▸ **WHAT TO DO**
Convert the part of the listing below that opens with the line containing "At what coordinates" and closes with the line containing "coord(102,178)" into a Markdown table with the columns Number and Record line. Omit blank lines, and leave the pictures out of the answer.

▸ **Stored data entries**
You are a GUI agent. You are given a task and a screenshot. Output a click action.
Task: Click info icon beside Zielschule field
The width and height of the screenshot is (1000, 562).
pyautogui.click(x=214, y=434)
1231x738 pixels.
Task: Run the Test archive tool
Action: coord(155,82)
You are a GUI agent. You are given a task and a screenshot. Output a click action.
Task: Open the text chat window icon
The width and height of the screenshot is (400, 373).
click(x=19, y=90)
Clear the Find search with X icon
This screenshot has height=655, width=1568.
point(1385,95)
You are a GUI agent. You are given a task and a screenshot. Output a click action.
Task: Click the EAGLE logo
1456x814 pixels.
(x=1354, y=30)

...

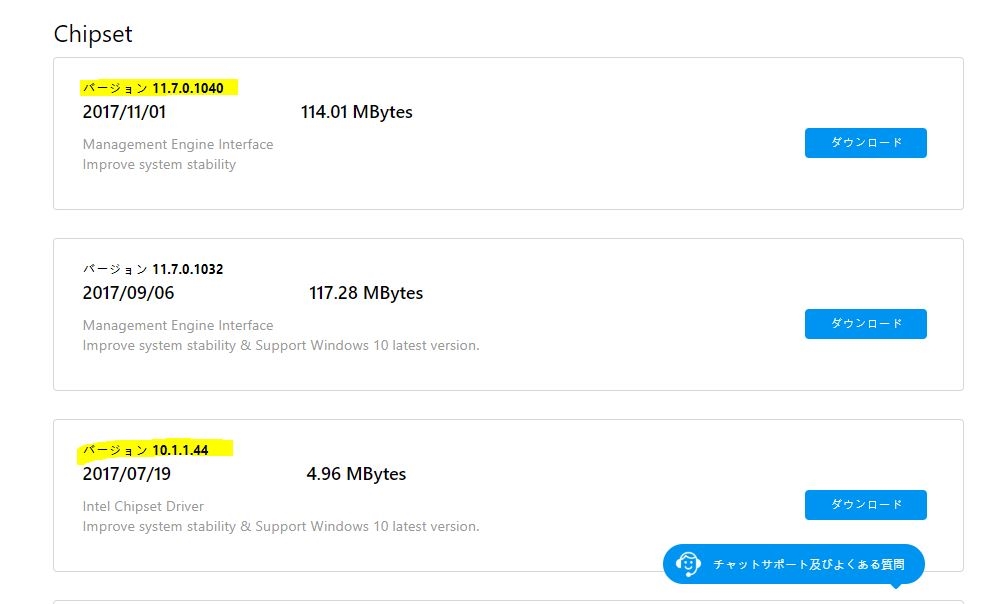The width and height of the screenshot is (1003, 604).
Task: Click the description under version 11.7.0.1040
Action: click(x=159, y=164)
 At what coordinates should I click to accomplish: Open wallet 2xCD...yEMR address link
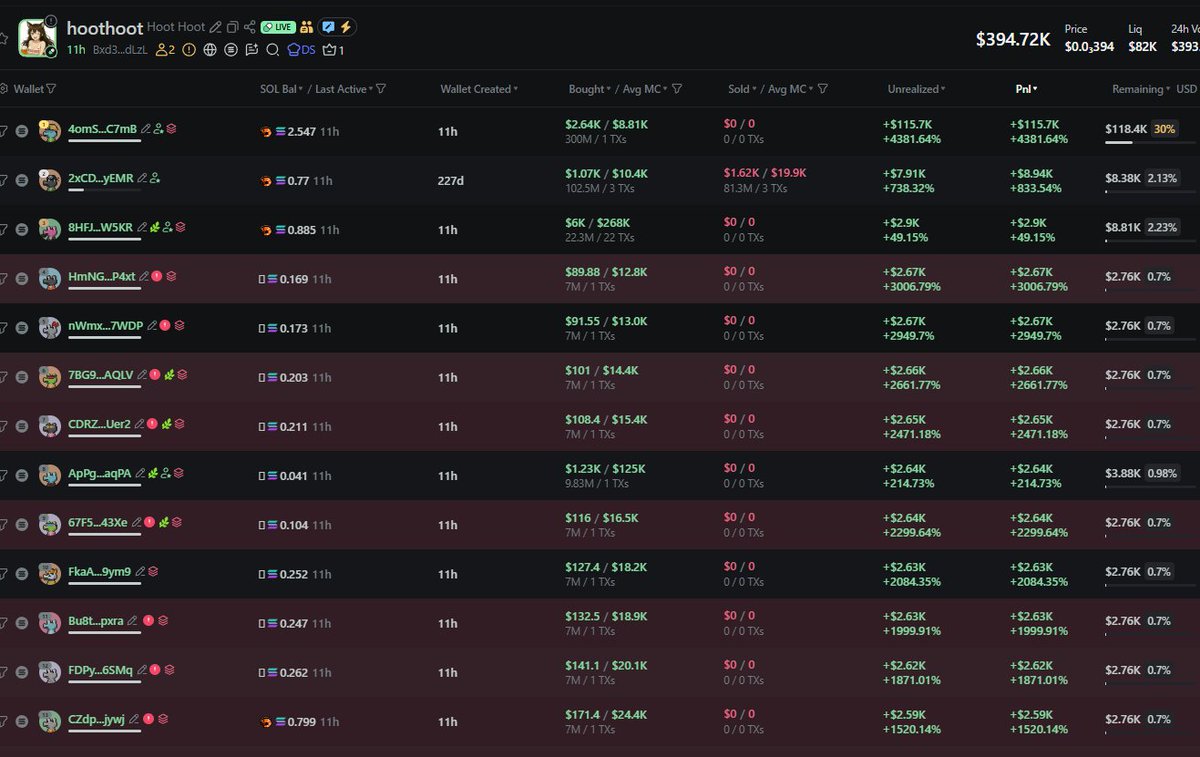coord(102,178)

▸ **SOLVED EXERCISE**
| Number | Record line |
|---|---|
| 1 |  At what coordinates should I click to accomplish: Open wallet 2xCD...yEMR address link |
| 2 | coord(102,178) |